BEGIN PROVIDED ENTRIES
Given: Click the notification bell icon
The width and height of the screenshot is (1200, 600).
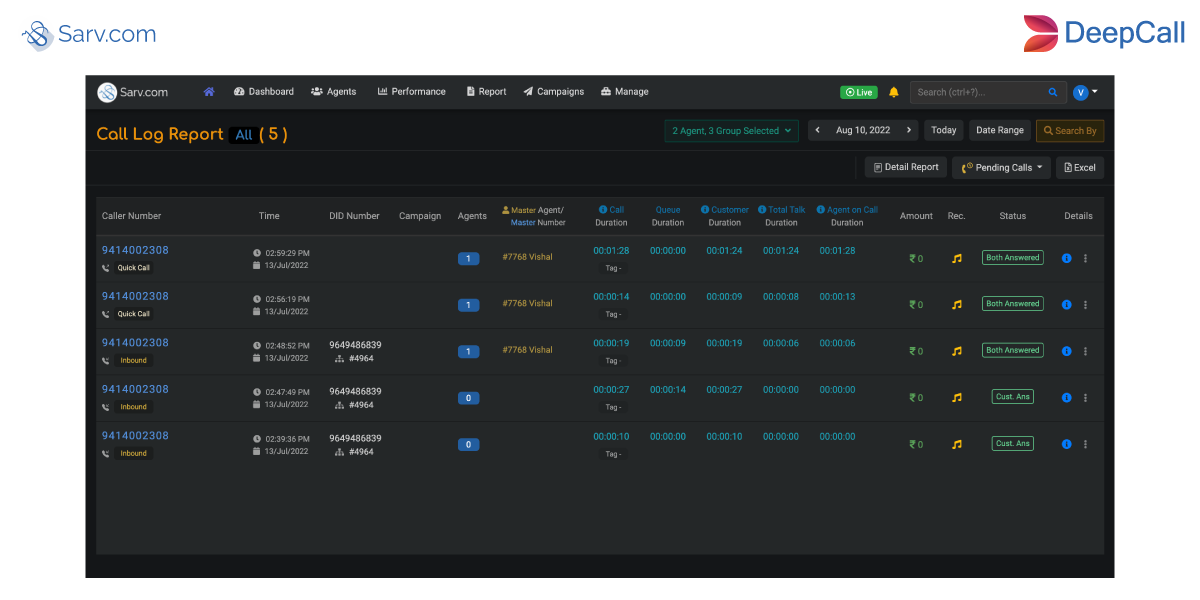Looking at the screenshot, I should (x=893, y=91).
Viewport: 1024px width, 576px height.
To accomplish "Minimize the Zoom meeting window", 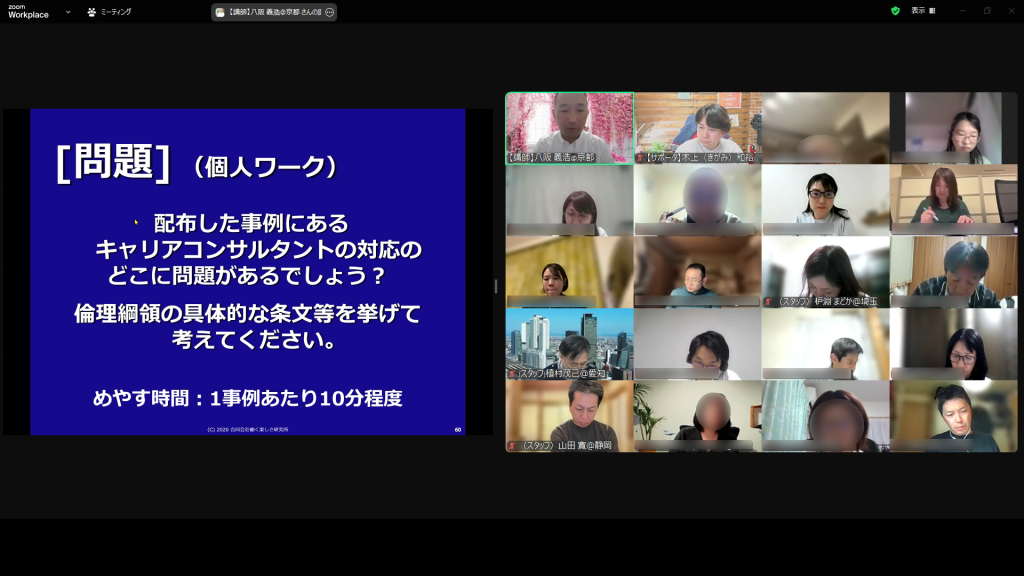I will pyautogui.click(x=962, y=11).
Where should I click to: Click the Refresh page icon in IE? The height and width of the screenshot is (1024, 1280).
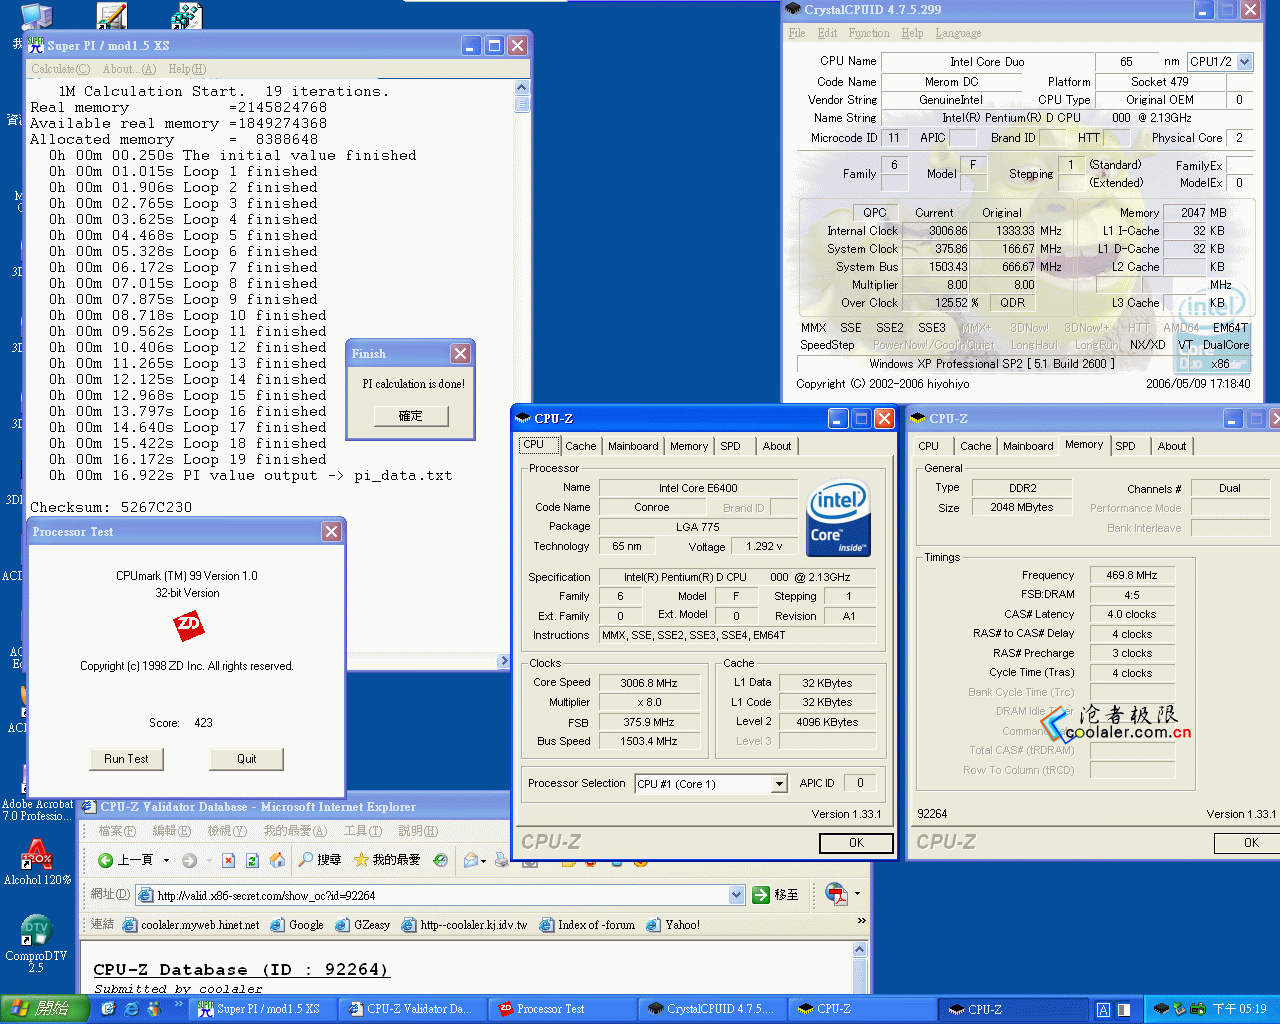click(x=252, y=860)
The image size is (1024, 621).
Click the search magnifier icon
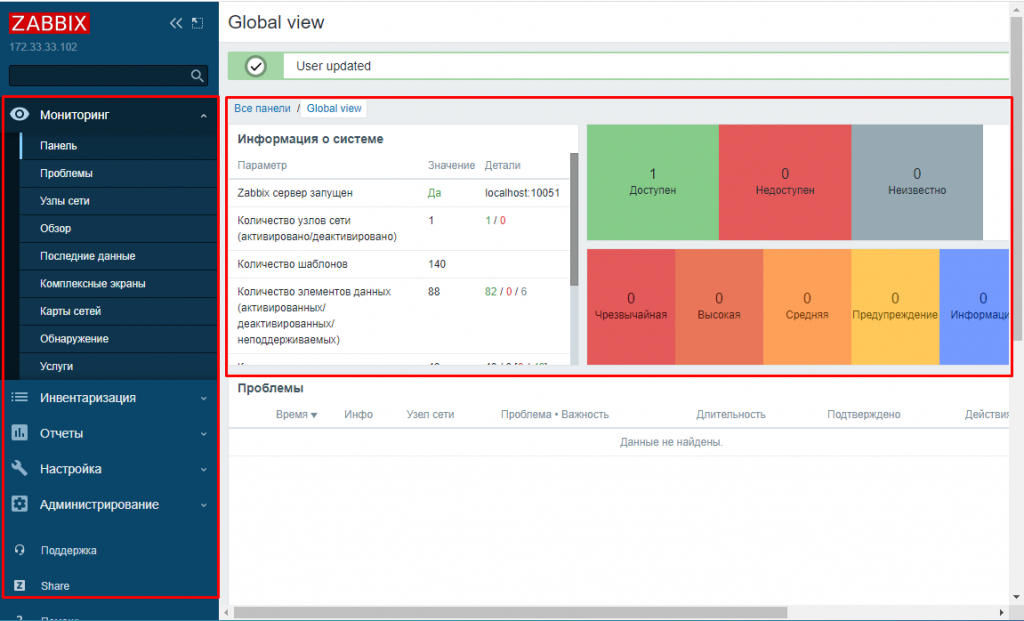pos(197,76)
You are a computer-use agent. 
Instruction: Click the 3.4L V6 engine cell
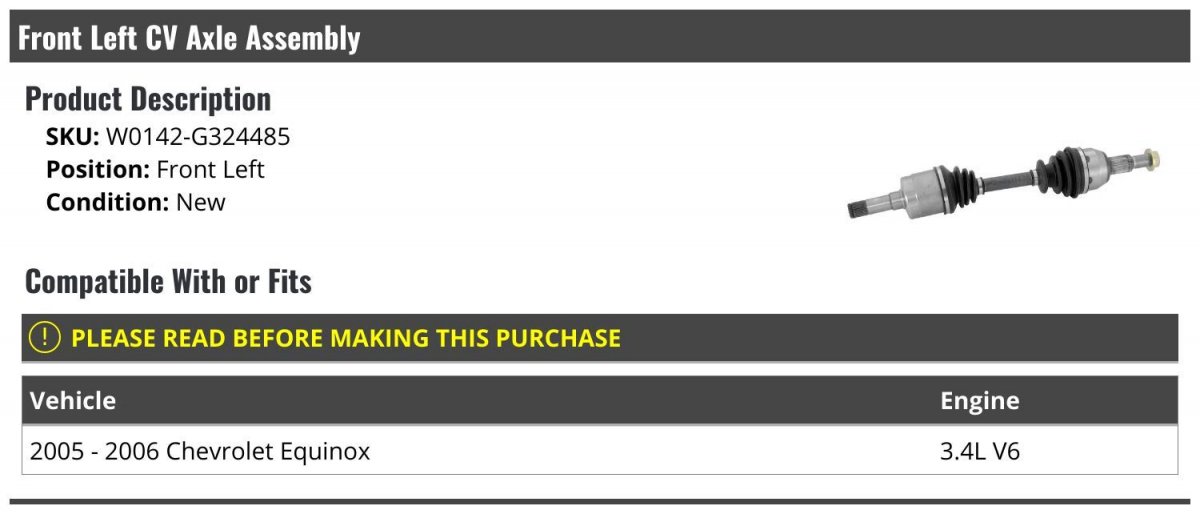pyautogui.click(x=979, y=451)
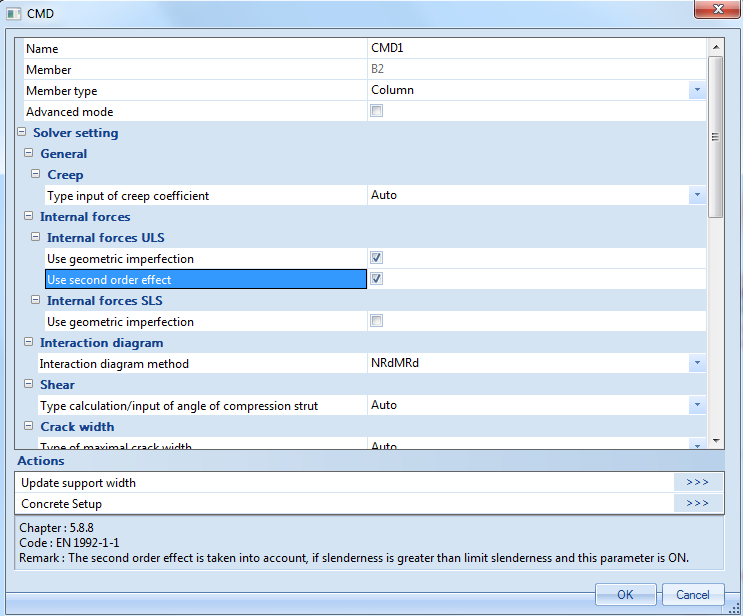Confirm with the OK button

tap(625, 594)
END PROVIDED ENTRIES
**REQUIREMENT**
Above this task is a listing with pictures in it. Retype only the lines from the one containing "Where should I" through the one containing "You are a computer-use agent.", both included, and not the pictures.

**SOLUTION TO THIS EXERCISE**
Where should I click to: Click the Refresh page icon in IE? The height and width of the screenshot is (1024, 1280).
click(x=252, y=860)
The image size is (1024, 621).
Click the search magnifier icon
pos(197,76)
You are a computer-use agent. 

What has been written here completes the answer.